GIVEN EXERCISE
Reproduce each of the entries below in full, including the request text, and add 137 to every coordinate value in the answers. Leave the pictures out of your reproduction.

ENTRIES SHOWN
..............................

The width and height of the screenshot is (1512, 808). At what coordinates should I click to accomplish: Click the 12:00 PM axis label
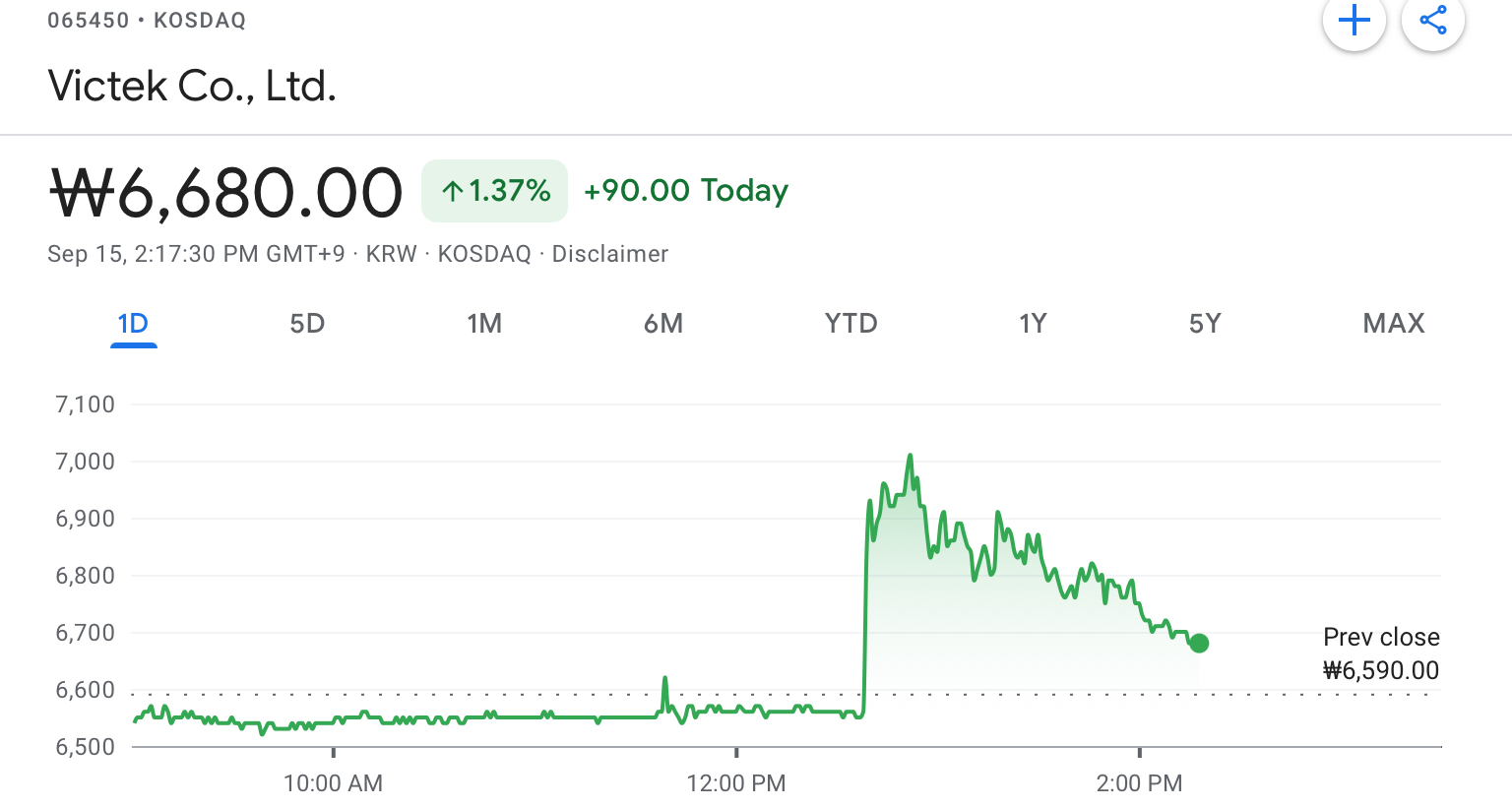[x=736, y=783]
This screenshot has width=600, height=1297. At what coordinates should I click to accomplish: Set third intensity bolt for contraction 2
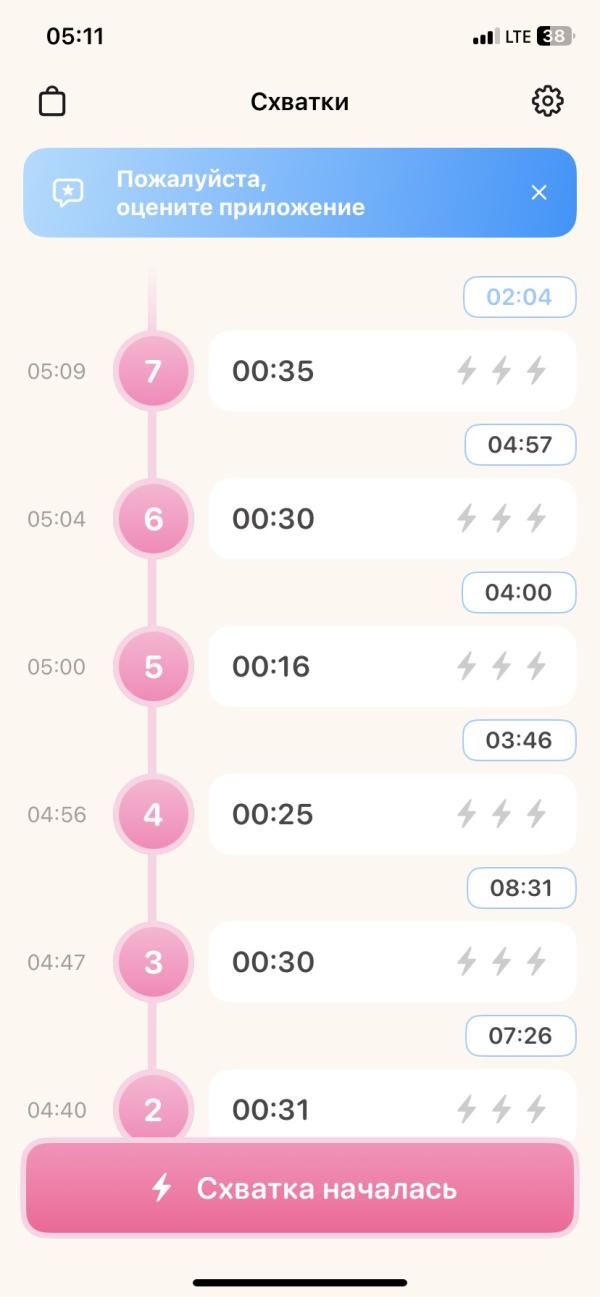[x=537, y=1109]
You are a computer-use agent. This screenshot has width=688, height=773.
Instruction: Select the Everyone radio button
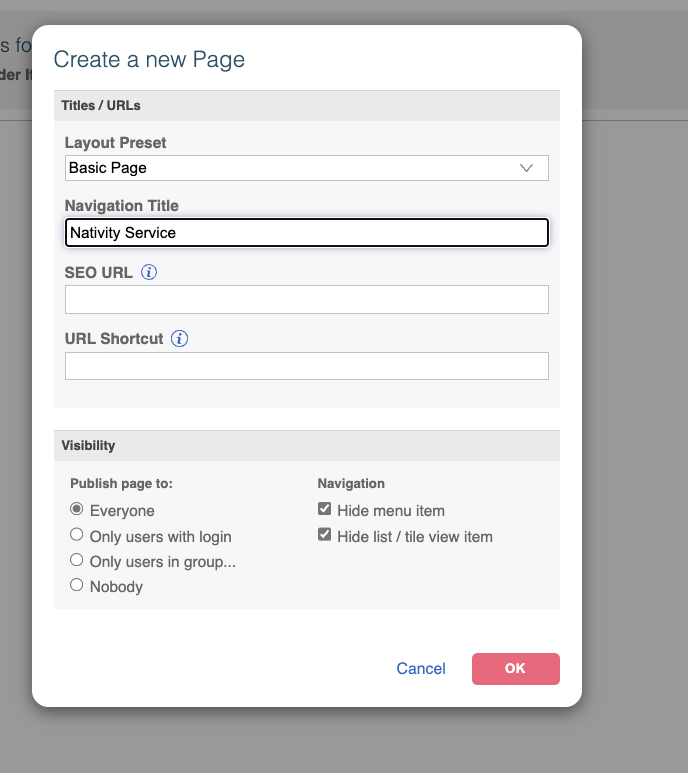coord(77,510)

..............................

TASK SOLUTION
The width and height of the screenshot is (1512, 808). At what coordinates should I click to accomplish: Click the 12:00 PM axis label
[x=873, y=920]
This screenshot has width=600, height=1297. At what coordinates should I click to accomplish: Set third intensity bolt for contraction 2
[x=674, y=1246]
You are a computer-use agent. This screenshot has width=688, height=773.
Instruction: Select the Everyone radio button
coord(214,647)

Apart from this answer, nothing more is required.